I'm sure that there are people who could handle it, on both sides, the guest and the CM, I just know that it would probably make me feel really uncomfortable if I wanted to say no.

Adrienne

lisap
09-03-2004, 08:34 AM
What about just giving a CM your phone number as DCACM suggests? Would people feel uncomfortable with that? Then the CM is not put on the spot--he or she could decide what to do with the number at their leisure.

And no, I"m not asking for myself... :rolleyes: :p

EDIT: Oh my goodness, AK--that pic is a keeper!! :crying:

Andrew
09-03-2004, 09:14 AM
I'm with Jeff and TP2000. My thing is that this employee is "trapped." If someone asks her out and she feels really uncomfortable about the situation, there's no where she can go to get out of it. It's her job to be friendly and stay where she is. Like Andrew said, there's a fine line between interested and stalker.
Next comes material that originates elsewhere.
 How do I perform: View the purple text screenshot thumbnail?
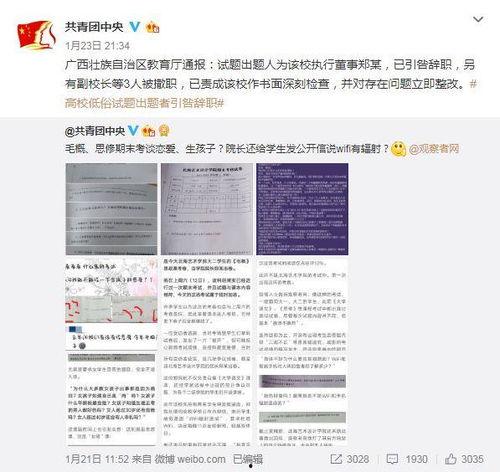pos(302,209)
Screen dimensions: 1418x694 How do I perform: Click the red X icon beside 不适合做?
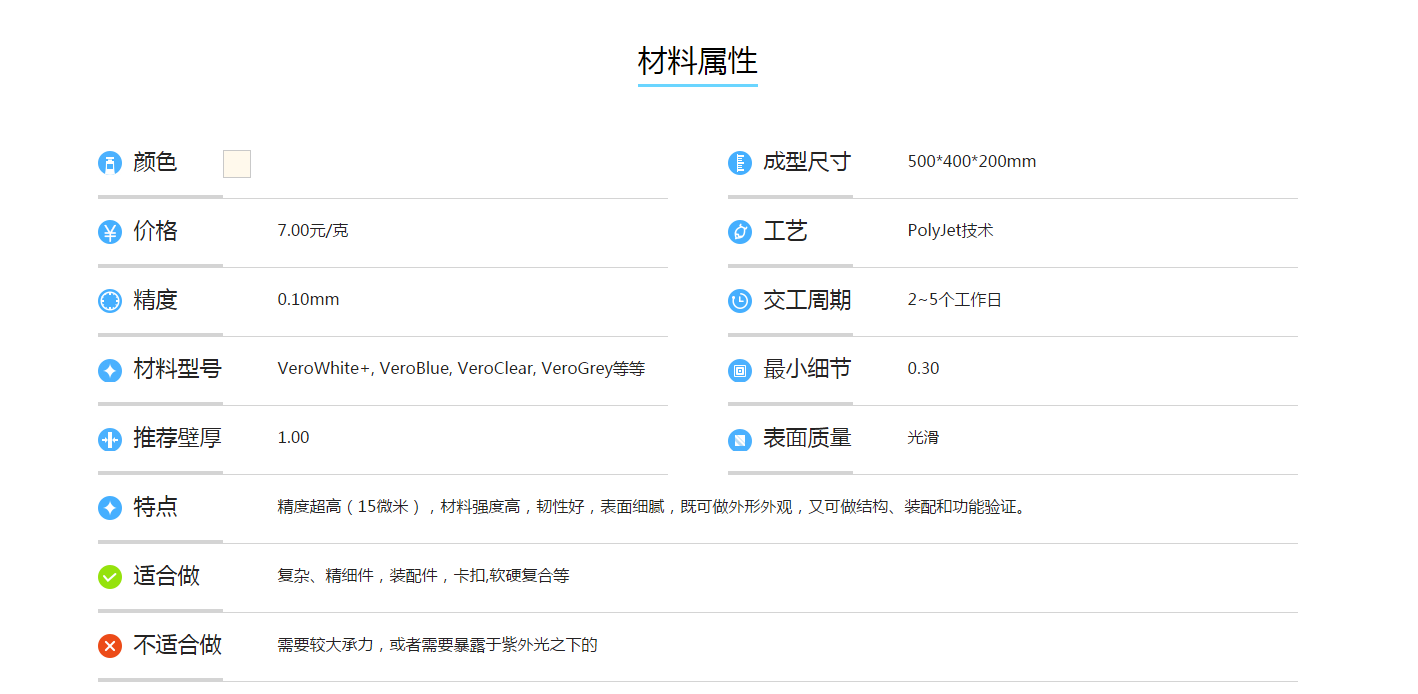tap(110, 646)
I'm sure that there are people who could handle it, on both sides, the guest and the CM, I just know that it would probably make me feel really uncomfortable if I wanted to say no.
To clarify, I wouldn't (and didn't) ask until and unless it was pretty much a done deal anyway. If you just walk up to some CM minding their own business and ask them out, that's probably inappropriate. On the other hand if you've been chatting (because the CM isn't busy at the moment or whatever) and there seems to be some reciprocal interest, then I wouldn't think a phone number or an invitation for coffee would be unwelcome.

AlxVision360
09-03-2004, 09:35 AM
What if you're already married and ask a CM for a date? Is that OK?

[SMACK!!] :eek:

Never mind, my wife just answered that question. ouch...

:D

Andrew
09-03-2004, 09:52 AM
It's only ok if the CM is your spouse... ;)

KinLA
09-03-2004, 07:30 PM
Do you have a specific CM in mind? Cinderella, Minnie, Peter Pan? Inquiring minds want to know.

RagtimePrince
09-03-2004, 07:58 PM
I've worked at Great America for 3 years and have never actually been asked out. Sure, there have been lots teenage female guests who've flirted with me, but nobody's ever tried to see me outside of work, and frankly I'd love it if some girl came up to me and wanted to do something after work. If that's not the case with an employee, the CM can always say they're involved already or make up some excuse with a clear conscience, it's not like the guest lives next door and will know if they get let down with a gentle lie.